D. Merits of the arbitral decision

[35] Pages 7–10 of Ms. Lacasse’s complaint summarize the events which led to her suspension and later termination. This may have been included in her complaint given her remedial request to this Board to reinstate her in her employment.

[36] Ms. Lacasse’s complaint included various appendices, including Appendix 5, entitled “Response to Arbitrator’s decision”. Appendix 5 detailed her specific disagreements with the arbitrator’s factual and legal findings. It appears from the complaint at page 6 that Ms. Lacasse sent this “Response” to the arbitrator.

[37] The Board in a DFR complaint examines the trade union’s process: Singh, 2012 CIRB 639, paragraphs 81–86. As explained above, PSAC took all the collective agreement steps it could to ensure Ms. Lacasse received a full arbitral hearing about her termination. The content of the arbitral decision is evidently not something PSAC controls.

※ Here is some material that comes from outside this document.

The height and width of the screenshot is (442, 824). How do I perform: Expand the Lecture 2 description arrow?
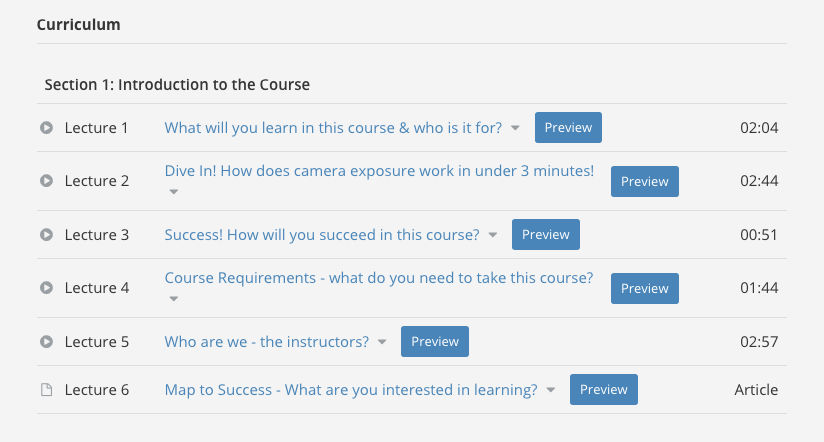173,192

[38] The Board will not review a labour arbitrator’s factual and legal conclusions. Not only does that fall outside the Board’s DFR jurisdiction, which focuses on the trade union’s actions, but to do so would constitute an impermissible collateral attack on an arbitral decision: Taucar, supra.

IV. Summary

[39] The Board has examined Ms. Lacasse’s complaint.

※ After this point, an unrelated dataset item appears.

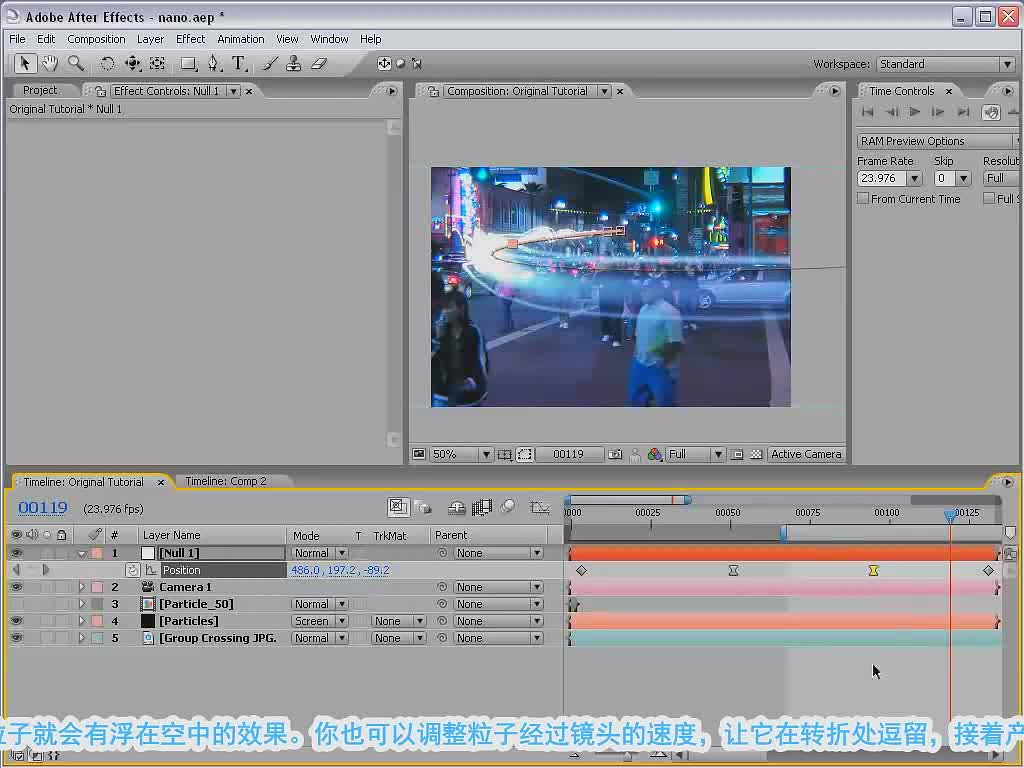Select the Horizontal Type tool
The width and height of the screenshot is (1024, 768).
[239, 63]
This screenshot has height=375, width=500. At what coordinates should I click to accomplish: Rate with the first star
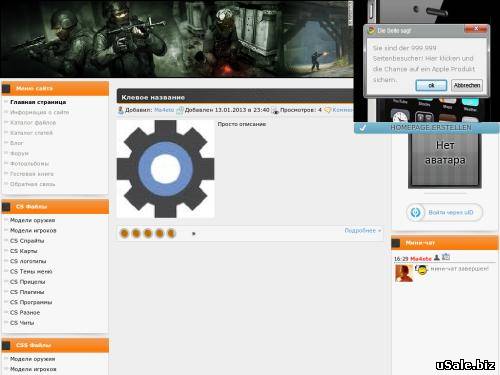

[40] In her November 18, 2013 letter (Appendix 2), Ms. Lacasse raised her concerns with PSAC about the representation she received at arbitration. PSAC responded to her in significant detail via its January 8, 2014 3-page letter.

[41] Ms. Lacasse knew, or ought to have known, of PSAC’s alleged Code violation in January, 2014. She only filed her DFR complaint on June 25, 2014. The Code’s 90-day time limit is not suspended merely because Ms. Lacasse waited to learn of the arbitrator’s decision. If Ms. Lacasse felt that PSAC had violated the Code, then Ms. Lacasse ought to have filed her complaint within 90 days of PSAC’s January 8, 2014 letter.

[42] In any event, the Board’s prima facie case analysis showed that Ms. Lacasse’s complaint, even if timely, did not demonstrate that PSAC violated the Code.

[43] The Board focuses on a trade union’s process when evaluating a DFR complaint. PSAC’s process included taking Ms. Lacasse’s termination before an arbitrator and representing her at a 4-day oral hearing. The complaints Ms. Lacasse put forward about how her case was pleaded fell far short of showing arbitrary, discriminatory or bad faith conduct on the part of PSAC. Ms. Lacasse did not meet her burden of demonstrating to the Board that PSAC’s conduct amounted to arbitrary, discriminatory or bad faith conduct with regard to her rights under the collective agreement.

[44] The Board dismisses the complaint.

[45] This is a unanimous decision of the Board.